Le 18 mai à l’aube, les forces mameloukes lancent un assaut décisif. Ils s’emparent rapidement de la Tour Neuve et progressent vers les zones situées entre les deux enceintes. Ils bombardent les défenseurs avec des feux grégeois et des flèches, semant le chaos dans la ville. Guillaume de Beaujeu et Jean de Villiers, grand maître des Hospitaliers, mènent une défense héroïque à la porte Saint-Antoine. Guillaume, grièvement blessé d’une flèche, est contraint de se retirer, déclarant :

«Seigneurs, je ne peux plus, car je suis mort, voyez le coup.»

Il meurt peu après.



Les mamelouks enfoncent les défenses et s’engouffrent dans la ville. Les combats se transforment en un massacre : des milliers d’habitants sont tués, et d’autres tentent de fuir par la mer. Les navires, surchargés, sombrent pour certains. La population civile subit des violences d’une rare intensité.

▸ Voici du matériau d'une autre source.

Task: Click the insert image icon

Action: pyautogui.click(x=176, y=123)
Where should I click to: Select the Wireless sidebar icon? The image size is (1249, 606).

La Dernière Résistance : La Citadelle des Templiers

Environ 10 000 survivants se réfugient dans la citadelle des Templiers, située près du port. Thibaud Gaudin, maréchal du Temple, organise la défense de cette forteresse imprenable. Pendant dix jours, les Templiers résistent aux bombardements incessants des mamelouks.

Finalement, le 28 mai, la citadelle cède, marquant la fin du siège. Les derniers défenseurs sont tués ou capturés.



La réddition des derniers chrétiens d'orient

La Fin de la Présence Chrétienne en Terre Sainte

La chute de Saint-Jean-d’Acre marque la disparition définitive du royaume de Jérusalem et la fin de la présence franque en Terre Sainte. Les dernières places fortes chrétiennes, comme Tyr, Saïda, et Beyrouth, sont rapidement évacuées ou cèdent sans combat dans les mois qui suivent.

Seuls quelques bastions isolés, comme l’îlot d’Arouad ou Gibelet, subsistent temporairement avant d’être abandonnés à leur tour.



Vue satellite de l'ilot d'Arouade (200 mètres carrés)

Sur le plan symbolique, la perte de Saint-Jean-d’Acre met un terme aux croisades militaires médiévales. Les puissances chrétiennes d’Europe ne parviennent plus à mobiliser suffisamment de ressources pour une nouvelle expédition en Orient. Le retrait des Templiers et des Hospitaliers vers Chypre et Rhodes amorce un déplacement de la stratégie croisée vers la Méditerranée.

Un Épisode Déterminant dans l’Histoire des Croisades

Le siège de Saint-Jean-d’Acre illustre à la fois la ténacité des défenseurs chrétiens et la supériorité stratégique des forces mameloukes. Il représente la fin d’une époque où l’Occident tentait de maintenir une présence militaire en Terre Sainte.

La chute d’Acre reste un symbole poignant de l’échec des croisades et de l’incapacité des Latins à s’unir face à un adversaire déterminé. Cet événement marque un tournant majeur dans l’histoire des relations entre l’Orient musulman et l’Occident chrétien.